Policy Papers - April 14, 2007
Transnational Organized Crime: Multilateral Responses to a Rising Threat
This publication is part of the CWC Working Paper Series [read more about this publication series]
James Cockayne
From the Introduction: As the violent forms of authority buttressed by organized crime corrupt and penetrate state, social and international institutions, gaining increasing control over territory, markets and populations, we risk not only a crisis of state and international institutions, but also institutionalizing crisis.
All organized crime (OC) is clandestine, hiding in the dark “shadows,” because OC substitutes might for right, and coercion for capital. Transnational organized crime (TOC) uses the shadowy “sovereign-free” areas of the international system, where state control is weak or ineffective—such as war zones, cyberspace and private bank accounts—to operate. Operating in such zones beyond the reach of state-based crime control, TOC slowly corrupts and undermines state, social and global systems of governance. The growth of TOC undermines social, state and international controls on a range of public ills from political and economic violence to corruption, and from environmental harm to disease.

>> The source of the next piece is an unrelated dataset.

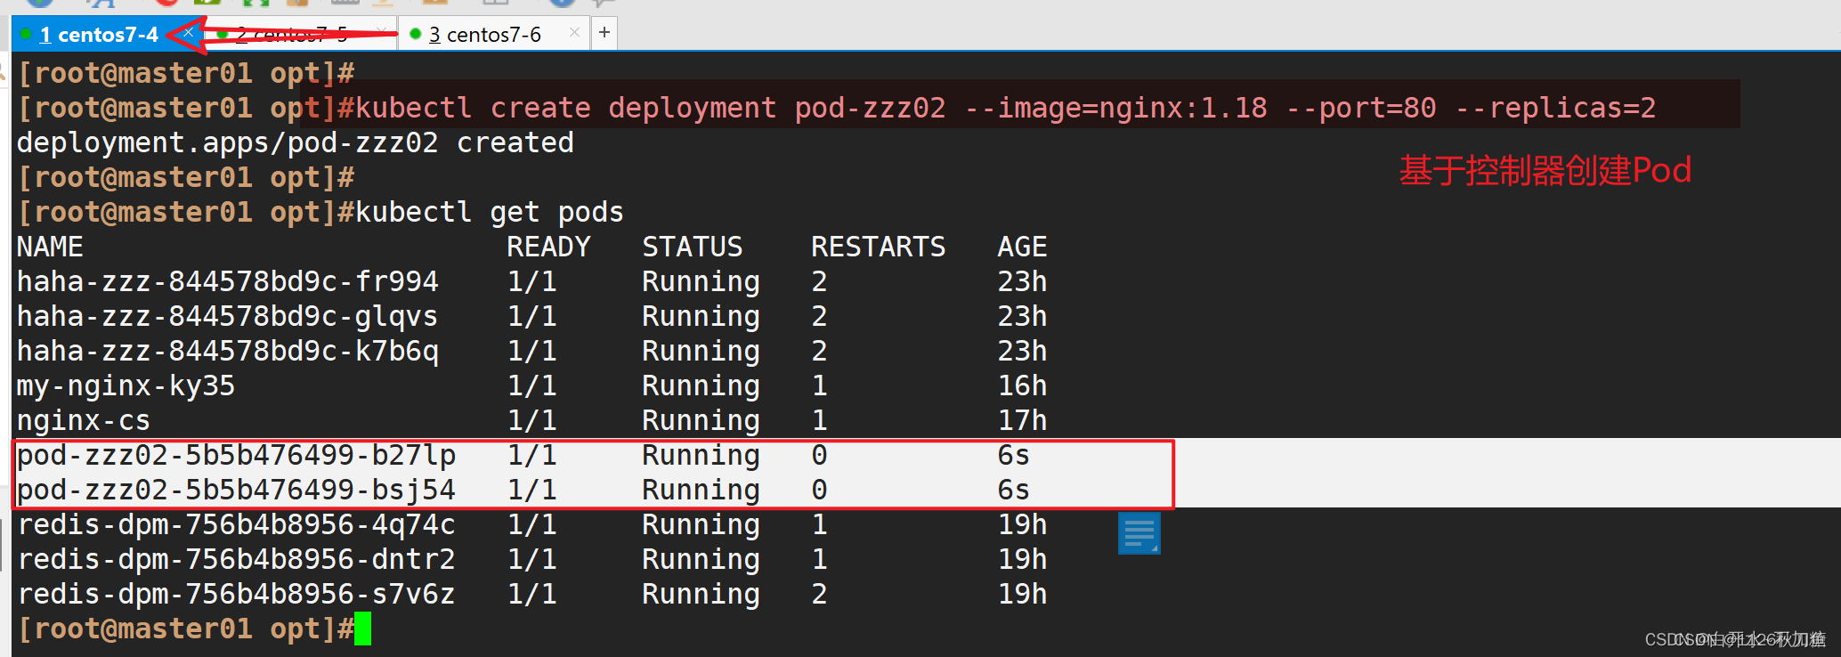The image size is (1841, 657).
Task: Click the my-nginx-ky35 pod entry
Action: tap(126, 385)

In this Working Paper, I examine the nature of this growing challenge, and ask what capacity there is to respond to it. First, I present three different conceptions of TOC we find in contemporary theory and practice, and examine the distinct policy implications of each. Second, I sketch the outlines of existing international capacity for responding to TOC, foregrounding multilateral mechanisms. Third, I explore scenarios for possible developments in multilateral responses to TOC.